In 1919, The Eccles Interests of Utah, purchased large amounts of timber land around Vernonia, and incorporated the Portland, Astoria and Pacific Railroad. They planned to extend the railroad from Banks to Vernonia to take advantage of a proposed sawmill being built there. The new company planned to purchase the entire length of of the United Railway, which had been in turn purchased by the Spokane, Portland and Seattle railroad in 1909.
Economic hardships slowed construction and plans. It wasn’t until the Oregon-American Company built a sawmill outside of Vernonia in 1924 that it started to really take off. By this time the line extended past the Vernonia sawmill to a point several miles west of the town of Keasey. The railway barely survived the Great Depression, but was revived by World War II.
The Long Bell Company purchased the Oregon-American Companies’ Vernonia Sawmill in 1953 and used it to process timber from around Keasey and Camp Olsen. Unfortunately most of the timber was gone by 1957 and the mill closed. The rails were abandoned north of Vernonia.
Locals started the Vernonia South Park and Sunset Steam Railroad in 1961, but didn’t start operating until 1964 when they could repair two of the trestles still remaining. The SP&S actually ran the train, using the lines to service a few reaming customers until 1969 at which time the remaining customers were gone and the line fully abandoned.
The rails were pulled up in 1973, allow the Oregon Department of Transportation to purchase the right of way in 1974. They later transferred the line to the Oregon Parks and Recreation Department in 1990 who used it as the first Rails to Trails Park. The opening of L.L. Stub Stewart Park in 2007 helped get the trail finished in 2011.

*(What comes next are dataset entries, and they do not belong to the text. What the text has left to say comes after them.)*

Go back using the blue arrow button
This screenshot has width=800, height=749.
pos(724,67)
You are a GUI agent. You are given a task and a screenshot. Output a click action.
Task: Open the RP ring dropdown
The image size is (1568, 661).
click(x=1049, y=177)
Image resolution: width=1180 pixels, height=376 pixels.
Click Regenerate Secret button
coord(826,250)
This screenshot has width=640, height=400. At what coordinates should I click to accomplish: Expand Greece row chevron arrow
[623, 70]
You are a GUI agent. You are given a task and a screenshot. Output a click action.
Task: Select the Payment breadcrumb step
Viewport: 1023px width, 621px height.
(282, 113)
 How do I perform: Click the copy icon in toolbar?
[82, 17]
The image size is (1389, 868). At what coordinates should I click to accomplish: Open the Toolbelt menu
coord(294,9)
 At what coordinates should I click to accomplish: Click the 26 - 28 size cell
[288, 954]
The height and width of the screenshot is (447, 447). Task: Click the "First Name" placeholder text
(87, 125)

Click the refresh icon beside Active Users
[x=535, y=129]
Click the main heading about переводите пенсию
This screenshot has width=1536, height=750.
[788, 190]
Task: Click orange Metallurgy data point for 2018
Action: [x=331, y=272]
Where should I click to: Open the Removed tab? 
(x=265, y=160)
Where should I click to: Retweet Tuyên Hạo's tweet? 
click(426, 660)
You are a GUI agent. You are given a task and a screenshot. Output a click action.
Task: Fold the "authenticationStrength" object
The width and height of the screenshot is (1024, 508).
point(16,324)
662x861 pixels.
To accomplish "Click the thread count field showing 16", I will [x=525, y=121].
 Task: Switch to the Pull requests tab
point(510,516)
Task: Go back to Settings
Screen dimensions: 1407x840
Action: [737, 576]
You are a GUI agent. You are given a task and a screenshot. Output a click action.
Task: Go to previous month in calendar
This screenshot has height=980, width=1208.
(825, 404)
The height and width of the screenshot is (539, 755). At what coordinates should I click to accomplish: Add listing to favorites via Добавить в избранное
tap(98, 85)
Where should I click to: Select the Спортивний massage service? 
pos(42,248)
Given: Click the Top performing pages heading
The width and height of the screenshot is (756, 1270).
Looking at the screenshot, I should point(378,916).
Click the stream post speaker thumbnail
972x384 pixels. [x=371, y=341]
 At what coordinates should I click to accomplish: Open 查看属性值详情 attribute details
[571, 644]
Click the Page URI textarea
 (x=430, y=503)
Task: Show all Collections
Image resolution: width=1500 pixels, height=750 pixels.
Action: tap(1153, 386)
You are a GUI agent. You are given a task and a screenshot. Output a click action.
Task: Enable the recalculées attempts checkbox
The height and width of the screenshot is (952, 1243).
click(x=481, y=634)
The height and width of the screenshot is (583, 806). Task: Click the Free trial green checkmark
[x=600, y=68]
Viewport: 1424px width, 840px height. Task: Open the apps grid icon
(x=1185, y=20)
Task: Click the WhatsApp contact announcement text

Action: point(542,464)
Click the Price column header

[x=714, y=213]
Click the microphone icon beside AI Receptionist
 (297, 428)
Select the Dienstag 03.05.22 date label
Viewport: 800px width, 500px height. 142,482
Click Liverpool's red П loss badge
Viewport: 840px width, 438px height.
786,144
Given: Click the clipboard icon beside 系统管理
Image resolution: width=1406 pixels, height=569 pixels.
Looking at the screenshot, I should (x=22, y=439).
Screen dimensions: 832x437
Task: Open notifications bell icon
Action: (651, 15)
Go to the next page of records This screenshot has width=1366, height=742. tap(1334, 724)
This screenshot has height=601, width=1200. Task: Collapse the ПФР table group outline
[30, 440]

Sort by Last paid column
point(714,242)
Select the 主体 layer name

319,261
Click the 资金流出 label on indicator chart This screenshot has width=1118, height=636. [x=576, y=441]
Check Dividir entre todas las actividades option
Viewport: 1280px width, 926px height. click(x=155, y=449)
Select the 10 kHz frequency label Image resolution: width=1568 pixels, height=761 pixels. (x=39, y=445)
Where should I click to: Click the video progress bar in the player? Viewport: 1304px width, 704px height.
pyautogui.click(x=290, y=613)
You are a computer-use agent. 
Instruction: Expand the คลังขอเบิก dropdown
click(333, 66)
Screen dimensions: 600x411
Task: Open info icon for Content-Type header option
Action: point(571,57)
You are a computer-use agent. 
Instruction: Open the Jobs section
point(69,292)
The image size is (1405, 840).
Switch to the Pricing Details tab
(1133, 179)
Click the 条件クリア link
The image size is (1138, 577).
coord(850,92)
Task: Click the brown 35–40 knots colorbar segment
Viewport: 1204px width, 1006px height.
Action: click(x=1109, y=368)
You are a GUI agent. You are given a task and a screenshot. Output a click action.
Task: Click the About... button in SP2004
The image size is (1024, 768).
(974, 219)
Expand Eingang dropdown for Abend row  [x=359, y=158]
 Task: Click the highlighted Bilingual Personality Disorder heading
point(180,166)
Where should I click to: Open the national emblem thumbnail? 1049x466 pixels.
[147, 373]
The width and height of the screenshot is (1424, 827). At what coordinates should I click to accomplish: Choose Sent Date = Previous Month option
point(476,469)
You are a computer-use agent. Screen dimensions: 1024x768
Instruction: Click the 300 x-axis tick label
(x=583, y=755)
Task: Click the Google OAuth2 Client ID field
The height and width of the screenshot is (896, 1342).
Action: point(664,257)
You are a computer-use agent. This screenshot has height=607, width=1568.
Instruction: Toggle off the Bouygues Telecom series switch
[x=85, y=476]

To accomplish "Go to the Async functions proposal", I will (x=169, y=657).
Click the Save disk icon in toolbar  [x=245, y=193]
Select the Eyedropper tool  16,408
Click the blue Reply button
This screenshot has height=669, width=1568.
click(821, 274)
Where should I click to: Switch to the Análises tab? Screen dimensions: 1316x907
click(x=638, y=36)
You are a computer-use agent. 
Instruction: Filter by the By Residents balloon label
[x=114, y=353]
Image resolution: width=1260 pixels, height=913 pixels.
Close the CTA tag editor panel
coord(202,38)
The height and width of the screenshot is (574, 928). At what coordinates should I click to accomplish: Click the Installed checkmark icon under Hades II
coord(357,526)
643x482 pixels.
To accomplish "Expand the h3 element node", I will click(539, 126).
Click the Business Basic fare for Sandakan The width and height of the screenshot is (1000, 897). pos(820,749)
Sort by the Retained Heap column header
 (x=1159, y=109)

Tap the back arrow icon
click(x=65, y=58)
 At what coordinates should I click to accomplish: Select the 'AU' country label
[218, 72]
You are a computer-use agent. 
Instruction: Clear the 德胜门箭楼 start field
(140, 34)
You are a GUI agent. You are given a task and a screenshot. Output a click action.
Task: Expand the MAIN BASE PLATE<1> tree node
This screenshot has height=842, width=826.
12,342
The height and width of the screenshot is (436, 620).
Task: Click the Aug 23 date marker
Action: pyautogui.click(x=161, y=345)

These days the 21 mile route serves walkers, hikers, bikers and horse riders. Several access points and parking service the trail. Bikes can be rented in Banks for those who need them. One of the trestles is still in use as part of the trail and provides an awesome view. Funny enough, another railroad now parallels part of the trail!
I haven’t had the chance to explore the entire length of the trail yet, but this link is pretty popular with bicyclists now and is a major point of tourism for Washington County.